▸ RECORDED INFORMATION
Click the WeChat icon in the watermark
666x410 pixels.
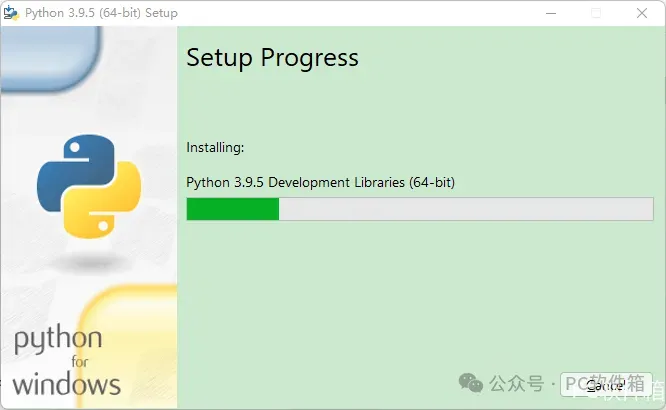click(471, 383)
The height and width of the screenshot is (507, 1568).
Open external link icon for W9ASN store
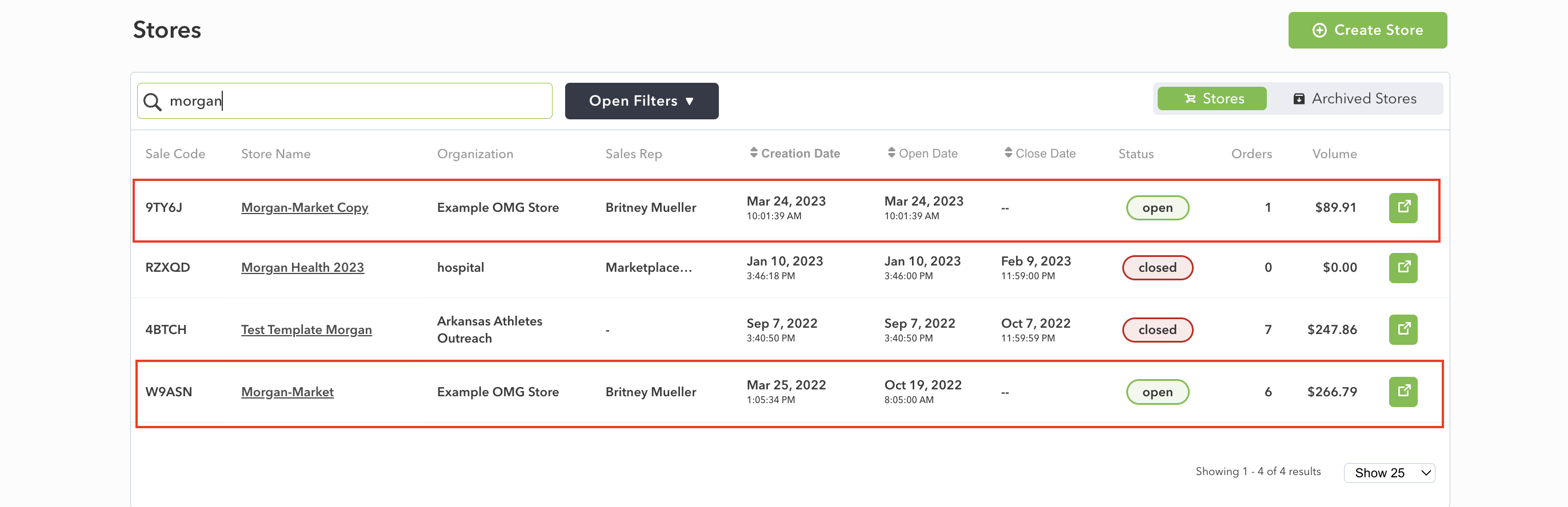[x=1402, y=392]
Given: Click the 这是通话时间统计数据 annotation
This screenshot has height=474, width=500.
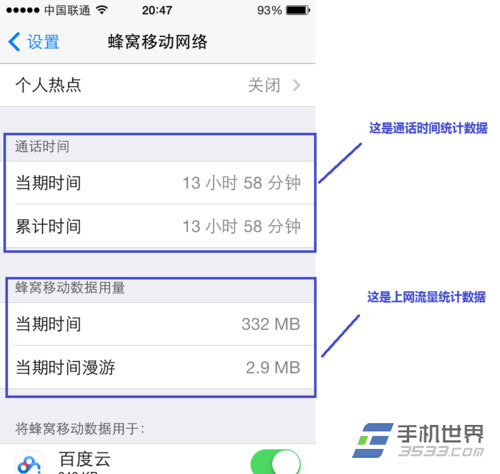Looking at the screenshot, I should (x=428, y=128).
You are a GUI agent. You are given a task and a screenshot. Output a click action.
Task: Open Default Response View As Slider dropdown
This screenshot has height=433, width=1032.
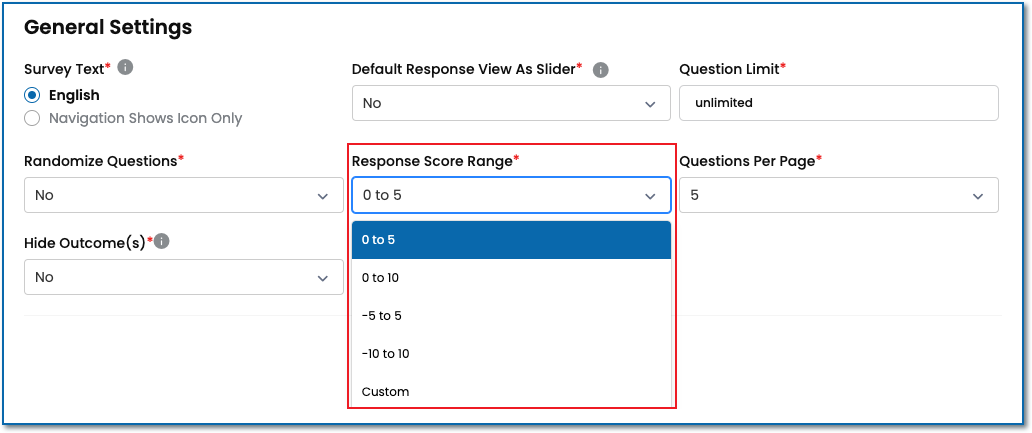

▸ THE PROBLEM
Print each record exactly as it stands, omitting the pictures.

▸ ANSWER TO THE PROBLEM
Click the WeChat icon in the watermark
666x410 pixels.
click(471, 383)
The height and width of the screenshot is (507, 1568).
Open external link icon for W9ASN store
[x=1402, y=392]
Given: Click the 这是通话时间统计数据 annotation
This screenshot has height=474, width=500.
Looking at the screenshot, I should (x=428, y=128).
You are a GUI agent. You are given a task and a screenshot. Output a click action.
Task: Open Default Response View As Slider dropdown
This screenshot has height=433, width=1032.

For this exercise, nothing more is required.